I used the opportunity to point out the benefits of ML-powered systems like those that provide auto-captions, content recognition, and algorithmic recommendations on platforms like YouTube and LinkedIn. But, I also pointed to the way in which European regulators are once again (hello, GDPR) leading the way in regulating AI, both under the EU AI Act and the Digital Markets Act, disrupting the traditional gatekeepers of digital markets. Yet, we’re beginning to see the early stages of how such approaches to over-regulation can drive innovation from the market.

Both creators and brands could benefit from transparency around algorithmic decisions that drive content distribution. Additionally, identifying protections and guardrails around how content that is provided to, or generated with the assistance of, platforms can be used and not used would potentially ensure an equal playing field as generative AI technologies find viable use cases in the content industry.

Transparency around disclosing if content is output of generative AI systems, whether wholly or partially synthetic, is becoming a reality through standards such as CP2A and the Content Credentials label. But, creators and brands should be informed of the impact of such metadata on their content reach, specifically if algorithms are adjusted to treat content with generative AI labels in a different manner than content without, and how the labels are presented to other users.

Presently, courts and regulators largely focus their efforts in siloed ways across the creator economy. For example, regulators have passed targeted regulations to address issues with how platforms operate and provide services to consumers, which can impact creators and brands trying to reach those same consumers. Also, the rise of consumer privacy laws have dramatically altered the tracking technologies and ad display methods used by the ad tech industry. Meanwhile, the Federal Trade Commission can take broad, sweeping approaches, such as targeting creators, brands, and platforms with its endorsement guidance that aims to establish liability for everyone involved.

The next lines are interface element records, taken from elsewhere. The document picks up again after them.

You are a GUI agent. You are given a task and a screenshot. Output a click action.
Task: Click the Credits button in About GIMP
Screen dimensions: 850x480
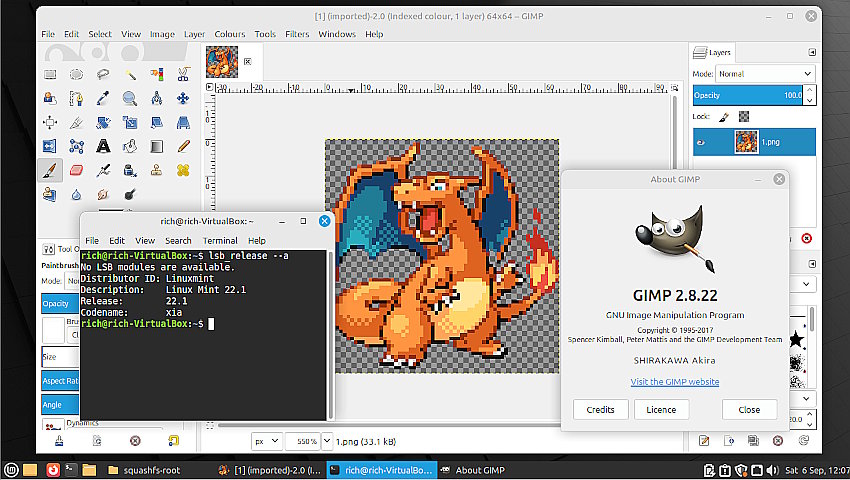click(600, 410)
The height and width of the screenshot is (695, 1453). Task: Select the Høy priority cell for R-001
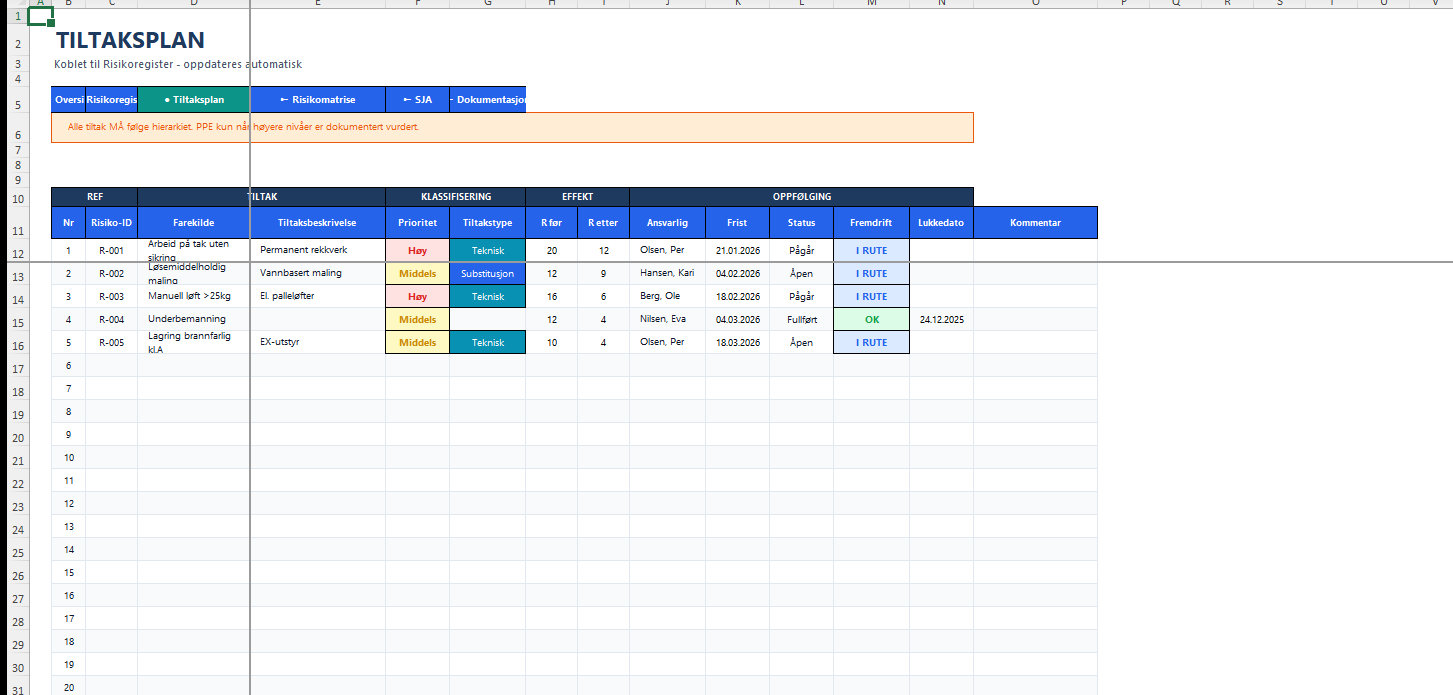417,250
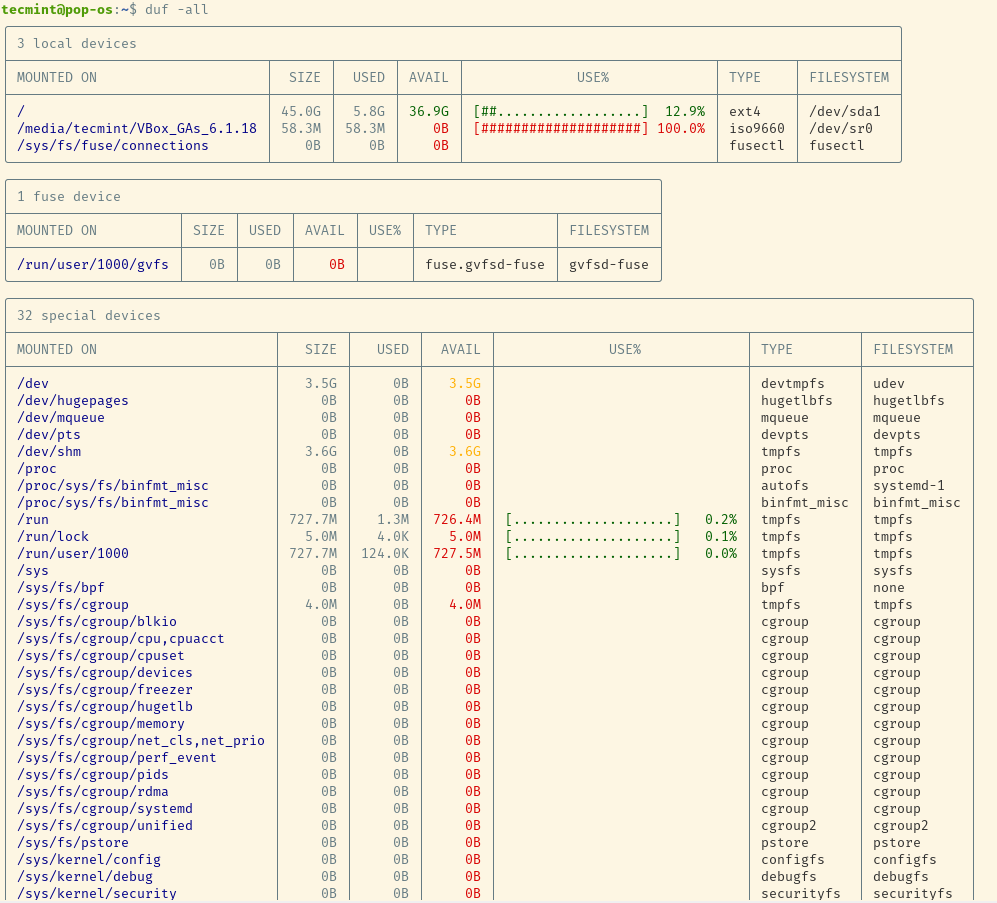
Task: Select the /media/tecmint/VBox_GAs_6.1.18 mount path
Action: 137,128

Going forward, I hope to see a more holistic approach from regulators, agencies, and courts when examining the creator economy that tackles the tough job of weaving together the interconnected intricacies of what is an economy still in its infancy. Platforms, and associated digital markets such as mobile operating system developers and payment processors, need to come to the table and tackle burgeoning issues that creators are raising around fair pay and burnout. The economic contribution of creators to the economy is beginning to get noticed by regulators and policymakers, which means now is the chance to strengthen partnerships across the creator economy.

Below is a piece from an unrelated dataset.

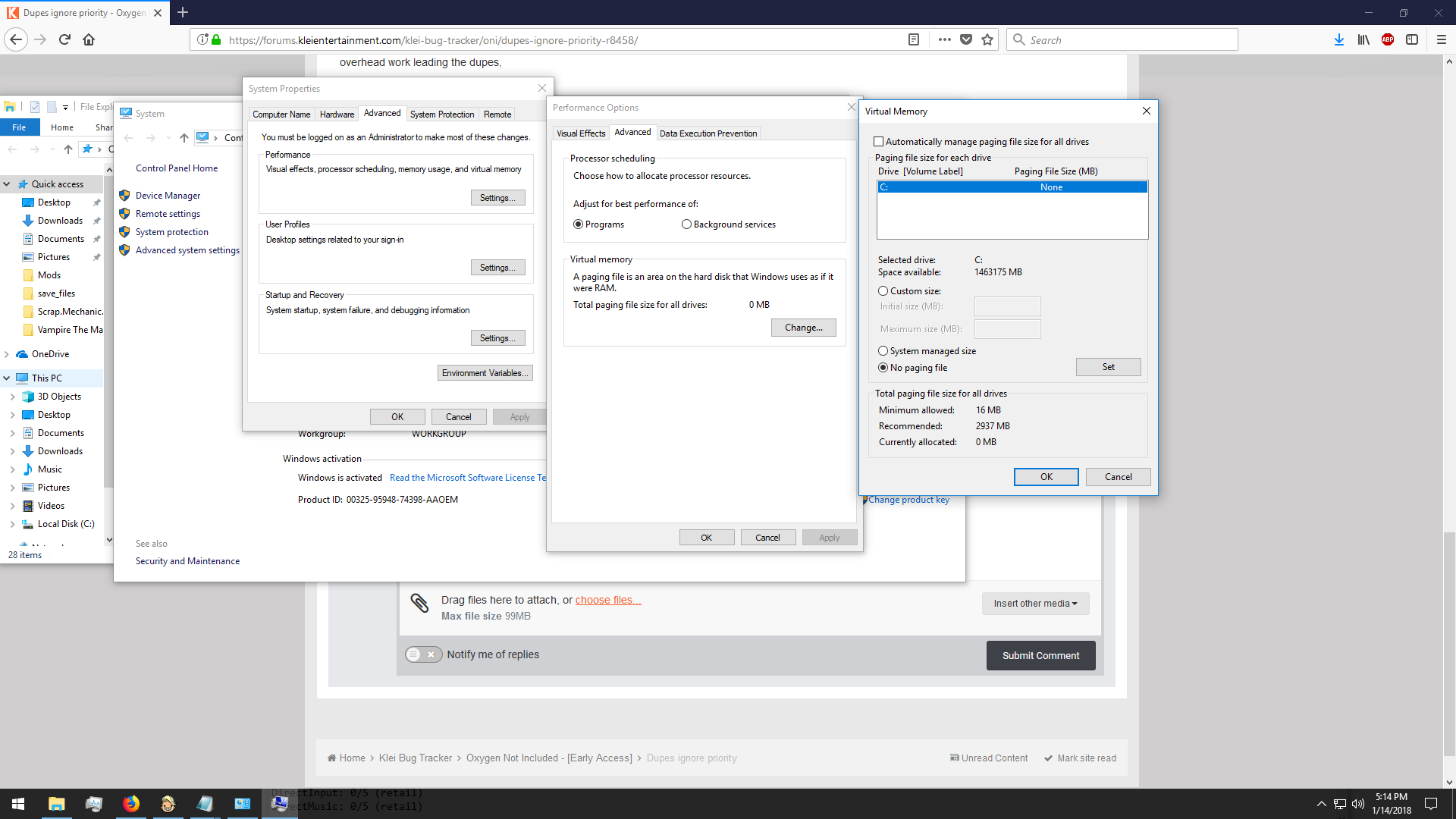The image size is (1456, 819).
Task: Switch to Data Execution Prevention tab
Action: [x=708, y=133]
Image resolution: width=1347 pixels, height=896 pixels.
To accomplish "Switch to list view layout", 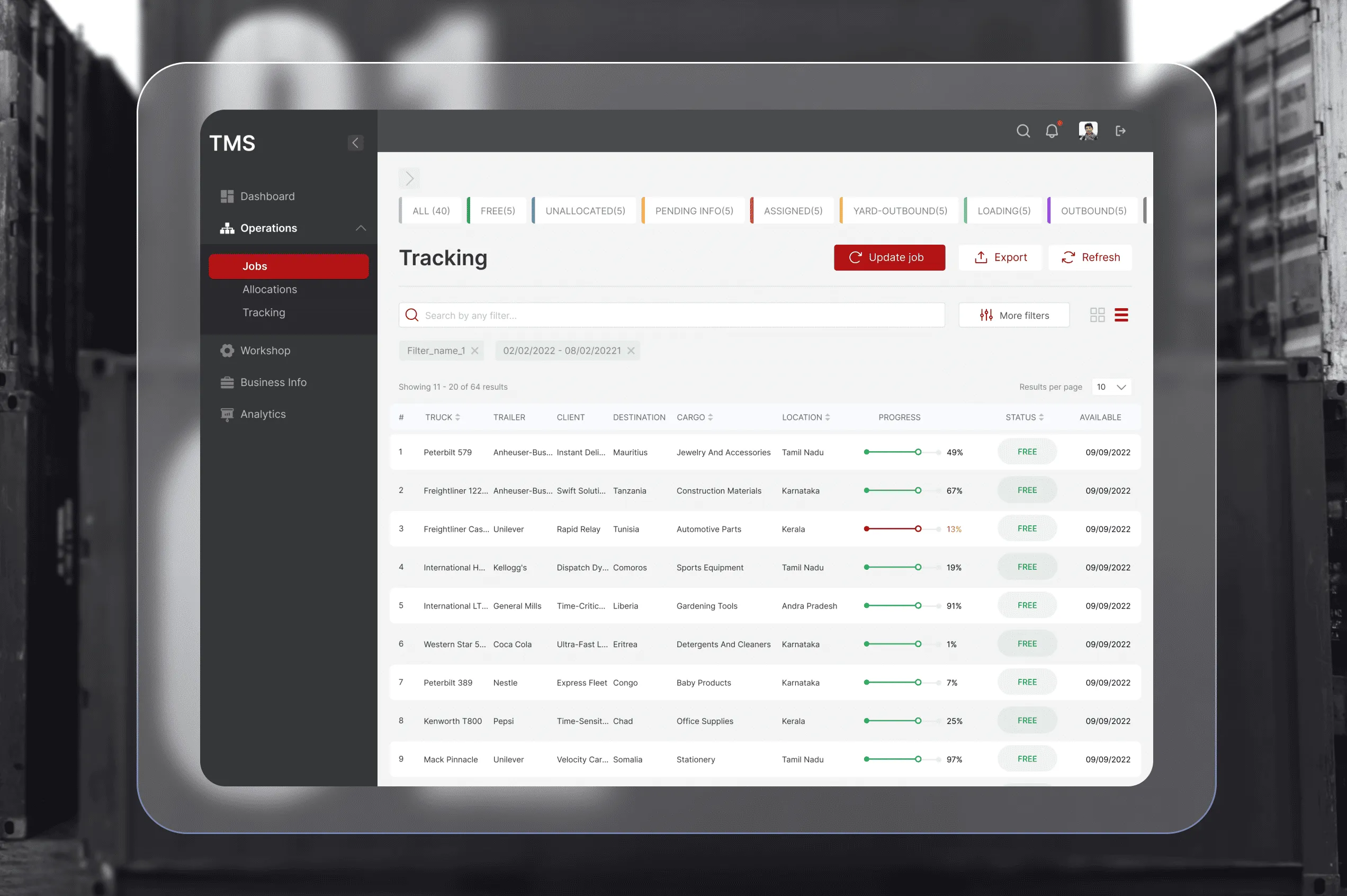I will [1121, 315].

During another one of the sessions, I shared that the creator economy can often seem like a house of cards. When one player in the economy has issues it easily ripples across to others. We’ve witnessed examples of this over the last 2 decades, such as YouTube’s numerous apocalypses—one of which can be linked to the FTC’s settlement in 2019 on capturing data from children. Additionally, shake ups in the ad tech industry with seemingly non-stop consumer data privacy laws and early wins on antitrust claims will continue to bring changes that have broad implications across the economy. I encouraged the White House to carefully examine the ripple effects of any new legislation that is passed or policy that is adopted because it ultimately impacts the revenue that creators receive.

It’s exciting to see the creator economy have its time in the national spotlight, and the White House did a tremendous job with this conference. With future events, I hope the spotlight will be one that casts a complete and robust light on all three areas: creators, brands, and platforms. If not, then the creator economy will continue to be an unbalanced ecosystem that fails to reach its full potential.